Ames Gives Woods Wrong Kind of Pep Talk

Stephen Ames can barely watch as he loses to Tiger Woods in the most lopsided result in the history of the World Match Play Championship.
Stephen Ames can barely watch as he loses to Tiger Woods in the most lopsided result in the history of the World Match Play Championship. (By Chris Carlson -- Associated Press)
By Leonard Shapiro
Washington Post Staff Writer
Thursday, February 23, 2006

CARLSBAD, Calif., Feb. 22 -- It's never a good idea to provoke Tiger Woods, even with a seemingly innocent remark.

Stephen Ames learned that lesson the hardest way possible on Wednesday, absorbing a 9-and-8 first-round drubbing, the worst loss in the eight-year history of the World Match Play Championship at La Costa.

On Tuesday, Ames, the lowest-seeded player in the elite 64-man event, told reporters that, "anything can happen, especially where he's hitting the ball," referring to Woods's recently somewhat erratic driving.

But five days after Woods withdrew from the Nissan Open in Los Angeles because of the flu, there clearly were no questions about the state of his health or the competitive fire in his belly. Woods began this cool, crystalline day with birdies on his first six holes and seven on his front nine, winning every hole for a 9-up lead at the turn and closing out the match on the 10th, where both men made routine pars.

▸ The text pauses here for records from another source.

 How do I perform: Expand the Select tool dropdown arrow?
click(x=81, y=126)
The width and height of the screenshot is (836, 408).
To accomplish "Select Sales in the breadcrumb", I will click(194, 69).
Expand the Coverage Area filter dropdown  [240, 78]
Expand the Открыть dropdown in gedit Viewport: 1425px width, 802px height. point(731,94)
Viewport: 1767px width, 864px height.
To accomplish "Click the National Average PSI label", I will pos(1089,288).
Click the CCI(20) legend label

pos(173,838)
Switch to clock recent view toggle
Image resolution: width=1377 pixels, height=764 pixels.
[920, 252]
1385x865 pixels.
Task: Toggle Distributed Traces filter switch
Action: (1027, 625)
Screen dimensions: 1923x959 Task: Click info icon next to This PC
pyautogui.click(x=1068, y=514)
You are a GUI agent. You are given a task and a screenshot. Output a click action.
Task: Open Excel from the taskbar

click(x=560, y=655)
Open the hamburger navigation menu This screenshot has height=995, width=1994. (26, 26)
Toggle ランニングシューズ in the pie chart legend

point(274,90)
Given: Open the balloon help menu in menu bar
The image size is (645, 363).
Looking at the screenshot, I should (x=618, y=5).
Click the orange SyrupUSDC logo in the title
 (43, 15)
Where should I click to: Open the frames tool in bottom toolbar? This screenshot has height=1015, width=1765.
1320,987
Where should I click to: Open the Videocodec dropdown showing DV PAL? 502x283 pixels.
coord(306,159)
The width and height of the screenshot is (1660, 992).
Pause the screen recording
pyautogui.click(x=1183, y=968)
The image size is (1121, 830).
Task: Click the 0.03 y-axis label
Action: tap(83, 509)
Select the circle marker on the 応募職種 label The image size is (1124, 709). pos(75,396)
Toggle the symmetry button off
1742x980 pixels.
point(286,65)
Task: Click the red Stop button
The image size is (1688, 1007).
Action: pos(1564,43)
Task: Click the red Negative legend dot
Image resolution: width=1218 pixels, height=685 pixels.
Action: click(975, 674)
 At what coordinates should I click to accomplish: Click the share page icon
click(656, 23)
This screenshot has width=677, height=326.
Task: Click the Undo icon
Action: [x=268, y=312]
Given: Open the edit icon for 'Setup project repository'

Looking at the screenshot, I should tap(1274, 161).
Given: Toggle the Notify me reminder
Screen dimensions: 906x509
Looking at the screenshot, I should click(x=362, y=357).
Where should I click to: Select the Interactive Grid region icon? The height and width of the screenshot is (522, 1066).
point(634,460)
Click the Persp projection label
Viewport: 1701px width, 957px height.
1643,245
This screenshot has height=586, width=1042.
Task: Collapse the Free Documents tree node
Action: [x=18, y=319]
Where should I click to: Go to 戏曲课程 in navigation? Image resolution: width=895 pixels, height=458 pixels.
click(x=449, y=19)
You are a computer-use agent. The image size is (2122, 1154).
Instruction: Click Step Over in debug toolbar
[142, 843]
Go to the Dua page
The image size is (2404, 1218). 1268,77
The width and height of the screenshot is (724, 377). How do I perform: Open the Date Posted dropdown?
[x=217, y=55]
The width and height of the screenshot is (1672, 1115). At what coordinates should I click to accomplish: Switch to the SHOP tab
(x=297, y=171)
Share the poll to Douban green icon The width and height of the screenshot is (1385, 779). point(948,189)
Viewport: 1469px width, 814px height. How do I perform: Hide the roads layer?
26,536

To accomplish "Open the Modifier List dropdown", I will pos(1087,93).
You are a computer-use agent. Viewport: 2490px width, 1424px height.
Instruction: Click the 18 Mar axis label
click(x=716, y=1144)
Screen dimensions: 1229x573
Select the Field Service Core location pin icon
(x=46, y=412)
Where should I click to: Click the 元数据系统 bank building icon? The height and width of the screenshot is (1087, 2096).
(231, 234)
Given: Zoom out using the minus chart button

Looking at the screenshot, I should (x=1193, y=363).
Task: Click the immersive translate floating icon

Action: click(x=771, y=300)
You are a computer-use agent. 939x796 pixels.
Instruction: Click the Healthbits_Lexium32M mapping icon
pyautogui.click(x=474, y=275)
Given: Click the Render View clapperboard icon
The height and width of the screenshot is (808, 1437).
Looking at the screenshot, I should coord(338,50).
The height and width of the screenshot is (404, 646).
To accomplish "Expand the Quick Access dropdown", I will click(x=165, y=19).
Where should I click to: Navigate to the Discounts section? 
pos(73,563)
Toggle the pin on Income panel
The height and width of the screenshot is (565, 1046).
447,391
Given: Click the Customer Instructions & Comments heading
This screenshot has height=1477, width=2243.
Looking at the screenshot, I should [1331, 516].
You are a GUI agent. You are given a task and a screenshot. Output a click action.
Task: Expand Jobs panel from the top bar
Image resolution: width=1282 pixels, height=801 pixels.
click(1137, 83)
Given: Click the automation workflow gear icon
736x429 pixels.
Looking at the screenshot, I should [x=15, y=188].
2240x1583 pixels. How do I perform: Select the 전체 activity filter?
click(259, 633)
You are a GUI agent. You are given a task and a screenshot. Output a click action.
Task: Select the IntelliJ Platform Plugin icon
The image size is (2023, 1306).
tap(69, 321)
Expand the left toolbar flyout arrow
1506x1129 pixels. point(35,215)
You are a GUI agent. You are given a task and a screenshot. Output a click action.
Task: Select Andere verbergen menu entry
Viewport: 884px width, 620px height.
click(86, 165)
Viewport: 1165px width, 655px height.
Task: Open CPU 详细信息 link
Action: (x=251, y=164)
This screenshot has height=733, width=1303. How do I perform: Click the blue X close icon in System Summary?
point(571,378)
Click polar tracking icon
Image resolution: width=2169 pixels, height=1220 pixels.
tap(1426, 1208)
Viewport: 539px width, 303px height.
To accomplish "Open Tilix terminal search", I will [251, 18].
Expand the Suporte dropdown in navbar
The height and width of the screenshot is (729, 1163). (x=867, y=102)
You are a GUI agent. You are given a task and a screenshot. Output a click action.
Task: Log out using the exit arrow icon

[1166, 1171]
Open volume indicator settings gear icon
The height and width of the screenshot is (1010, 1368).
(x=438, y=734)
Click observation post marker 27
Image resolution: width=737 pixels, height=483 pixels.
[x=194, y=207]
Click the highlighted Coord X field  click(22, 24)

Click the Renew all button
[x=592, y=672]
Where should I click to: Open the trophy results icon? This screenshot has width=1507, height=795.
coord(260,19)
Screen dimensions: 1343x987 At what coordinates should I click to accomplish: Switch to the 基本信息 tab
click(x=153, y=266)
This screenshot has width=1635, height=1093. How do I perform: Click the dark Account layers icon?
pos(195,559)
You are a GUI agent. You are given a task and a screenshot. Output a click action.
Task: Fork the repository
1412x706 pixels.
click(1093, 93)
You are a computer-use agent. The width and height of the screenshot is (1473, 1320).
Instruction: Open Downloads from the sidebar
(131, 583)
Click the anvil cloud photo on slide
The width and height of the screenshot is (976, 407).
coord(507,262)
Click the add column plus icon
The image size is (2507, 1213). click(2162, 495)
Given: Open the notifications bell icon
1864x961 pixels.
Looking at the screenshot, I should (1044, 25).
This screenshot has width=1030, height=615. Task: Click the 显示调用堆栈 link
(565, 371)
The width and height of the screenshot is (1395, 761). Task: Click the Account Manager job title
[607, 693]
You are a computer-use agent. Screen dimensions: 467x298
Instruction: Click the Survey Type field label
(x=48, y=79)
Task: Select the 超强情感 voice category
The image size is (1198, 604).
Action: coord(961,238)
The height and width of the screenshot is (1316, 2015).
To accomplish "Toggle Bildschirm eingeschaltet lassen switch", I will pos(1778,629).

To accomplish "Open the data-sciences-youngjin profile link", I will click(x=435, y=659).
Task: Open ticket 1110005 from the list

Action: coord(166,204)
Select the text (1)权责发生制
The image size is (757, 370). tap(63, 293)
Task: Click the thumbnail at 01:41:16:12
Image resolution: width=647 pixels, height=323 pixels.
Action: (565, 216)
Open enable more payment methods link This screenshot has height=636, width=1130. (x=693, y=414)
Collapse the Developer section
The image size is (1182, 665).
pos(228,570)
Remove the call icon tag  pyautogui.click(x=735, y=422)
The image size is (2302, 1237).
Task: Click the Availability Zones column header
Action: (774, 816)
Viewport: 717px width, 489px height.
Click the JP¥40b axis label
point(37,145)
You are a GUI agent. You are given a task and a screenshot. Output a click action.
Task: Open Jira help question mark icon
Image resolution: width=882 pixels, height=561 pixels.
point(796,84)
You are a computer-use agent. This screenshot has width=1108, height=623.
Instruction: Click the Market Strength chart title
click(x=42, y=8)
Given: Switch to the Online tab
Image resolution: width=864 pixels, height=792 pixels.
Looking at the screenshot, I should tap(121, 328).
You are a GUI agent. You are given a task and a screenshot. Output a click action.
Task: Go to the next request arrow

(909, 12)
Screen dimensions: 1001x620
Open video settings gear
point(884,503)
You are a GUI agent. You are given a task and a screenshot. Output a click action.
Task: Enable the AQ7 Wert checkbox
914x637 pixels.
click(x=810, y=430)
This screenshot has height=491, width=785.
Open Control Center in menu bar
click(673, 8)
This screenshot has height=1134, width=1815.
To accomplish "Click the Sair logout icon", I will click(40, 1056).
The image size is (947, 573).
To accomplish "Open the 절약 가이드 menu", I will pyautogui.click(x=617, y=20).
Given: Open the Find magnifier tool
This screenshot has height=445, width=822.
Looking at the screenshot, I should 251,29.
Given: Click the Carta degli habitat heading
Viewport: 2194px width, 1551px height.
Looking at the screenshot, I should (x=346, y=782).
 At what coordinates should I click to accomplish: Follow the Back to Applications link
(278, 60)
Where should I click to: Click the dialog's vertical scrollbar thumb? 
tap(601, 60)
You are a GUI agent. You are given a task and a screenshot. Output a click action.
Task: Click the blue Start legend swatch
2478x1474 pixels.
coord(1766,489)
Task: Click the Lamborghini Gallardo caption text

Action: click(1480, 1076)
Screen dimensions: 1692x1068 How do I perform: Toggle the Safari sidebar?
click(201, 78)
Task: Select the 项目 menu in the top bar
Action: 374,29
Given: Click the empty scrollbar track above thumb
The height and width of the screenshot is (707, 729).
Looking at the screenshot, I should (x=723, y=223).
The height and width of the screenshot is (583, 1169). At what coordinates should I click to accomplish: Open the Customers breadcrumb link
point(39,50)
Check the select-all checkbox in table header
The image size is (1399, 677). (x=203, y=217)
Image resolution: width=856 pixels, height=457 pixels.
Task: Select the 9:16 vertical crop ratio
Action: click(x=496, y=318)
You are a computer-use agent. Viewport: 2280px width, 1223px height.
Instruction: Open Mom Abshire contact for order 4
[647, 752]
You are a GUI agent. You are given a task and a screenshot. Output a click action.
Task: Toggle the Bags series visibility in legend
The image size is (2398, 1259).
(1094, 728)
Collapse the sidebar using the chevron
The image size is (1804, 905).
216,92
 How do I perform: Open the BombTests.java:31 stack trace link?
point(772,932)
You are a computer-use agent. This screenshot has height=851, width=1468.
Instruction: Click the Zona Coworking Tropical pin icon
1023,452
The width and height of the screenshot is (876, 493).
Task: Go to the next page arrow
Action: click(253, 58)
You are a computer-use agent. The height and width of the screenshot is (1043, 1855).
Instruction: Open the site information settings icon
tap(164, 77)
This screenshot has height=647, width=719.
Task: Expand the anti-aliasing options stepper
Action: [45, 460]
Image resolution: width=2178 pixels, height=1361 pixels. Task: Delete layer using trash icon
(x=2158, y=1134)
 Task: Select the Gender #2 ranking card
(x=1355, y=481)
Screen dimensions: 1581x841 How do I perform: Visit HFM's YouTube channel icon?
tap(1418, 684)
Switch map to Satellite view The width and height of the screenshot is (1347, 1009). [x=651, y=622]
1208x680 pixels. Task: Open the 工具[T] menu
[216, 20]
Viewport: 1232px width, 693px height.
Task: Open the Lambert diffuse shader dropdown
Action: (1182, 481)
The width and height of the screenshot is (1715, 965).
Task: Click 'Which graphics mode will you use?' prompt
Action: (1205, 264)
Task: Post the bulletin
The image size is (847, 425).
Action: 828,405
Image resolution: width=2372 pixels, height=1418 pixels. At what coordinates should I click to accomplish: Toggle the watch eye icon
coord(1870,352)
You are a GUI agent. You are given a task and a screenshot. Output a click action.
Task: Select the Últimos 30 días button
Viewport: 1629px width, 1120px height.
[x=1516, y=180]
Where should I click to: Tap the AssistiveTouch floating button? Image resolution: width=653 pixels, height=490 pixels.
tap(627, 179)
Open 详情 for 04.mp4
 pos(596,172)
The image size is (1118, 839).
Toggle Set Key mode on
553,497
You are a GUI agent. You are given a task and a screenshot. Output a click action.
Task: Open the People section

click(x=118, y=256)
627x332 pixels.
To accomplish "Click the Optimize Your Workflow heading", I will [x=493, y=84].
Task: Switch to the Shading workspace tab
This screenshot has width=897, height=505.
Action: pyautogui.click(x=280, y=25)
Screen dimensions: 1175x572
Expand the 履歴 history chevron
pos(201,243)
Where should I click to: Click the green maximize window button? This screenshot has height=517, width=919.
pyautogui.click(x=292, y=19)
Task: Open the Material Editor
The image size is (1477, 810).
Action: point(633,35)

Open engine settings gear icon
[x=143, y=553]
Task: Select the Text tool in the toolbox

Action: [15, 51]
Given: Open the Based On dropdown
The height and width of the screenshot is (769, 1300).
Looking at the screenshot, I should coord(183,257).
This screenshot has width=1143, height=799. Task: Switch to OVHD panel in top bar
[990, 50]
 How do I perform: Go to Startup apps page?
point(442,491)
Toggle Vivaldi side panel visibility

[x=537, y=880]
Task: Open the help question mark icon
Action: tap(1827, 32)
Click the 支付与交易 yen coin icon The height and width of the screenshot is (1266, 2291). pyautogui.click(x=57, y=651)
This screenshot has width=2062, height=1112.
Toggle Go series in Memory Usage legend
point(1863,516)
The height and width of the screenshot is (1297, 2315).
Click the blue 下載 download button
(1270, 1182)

Afterward, Woods smiled ever so slightly and said he had been aware of Ames' comment. When someone wondered about his reaction to it, the smile was gone when he answered, "9 and 8."

Did Ames' remarks light a fire under him?

"You might say that," Woods added. "As I said, 9 and 8."

Woods's ruthless response was reminiscent of his remarks at the 2000 Presidents Cup after he beat Vijay Singh in the singles competition the day Singh's caddie wore a hat that read, "Tiger Who?" Asked that afternoon about the caddie's cap, Woods would only say "2 and 1," the final score of his victory over Singh at Robert Trent Jones Golf Club in the Washington suburbs.

Still, there was no sign of any animosity between Woods and Ames when they shook hands at the start of play on the first tee or when they exchanged handshakes again on the 10th green when the match ended.

"I said, 'Good playing and good luck for the rest of the week,' " said Ames, a native of Trinidad now living in Canada. "I caught a player who was 7-under after nine holes. If Vijay or Phil [Mickelson] had played that guy today, they'd have lost, too. . . . If he continues playing the way he's playing, he should walk away with this."

Woods, now 22-4 in this event, will next face Australian Robert Allenby, a 3-and-2 winner over K.J. Choi, in the round of 32 Thursday. Singh, the No. 2 seed, also advanced easily with a 5-and-4 victory over Graeme McDowell of Northern Ireland; third-seeded Retief Goosen of South Africa moved on with a 5-and-4 triumph over England's Paul Broadhurst, and fifth-seeded Phil Mickelson birdied the 18th hole to close out a 2-up victory over Charles Howell III.

The opening round, unlike many years past, was generally devoid of major upsets, though No. 3 seed Ernie Els lost to No. 61 Bernhard Langer of Germany by a 1-up margin when he missed a 15-foot birdie putt at the 18th hole. Els has advanced past the second round only once in his six appearances, with three first-round losses, and he has made no secret of his disdain for the course. Last year, he skipped the tournament, and he'll likely be leading the cheers when the venue is moved to Tucson next year.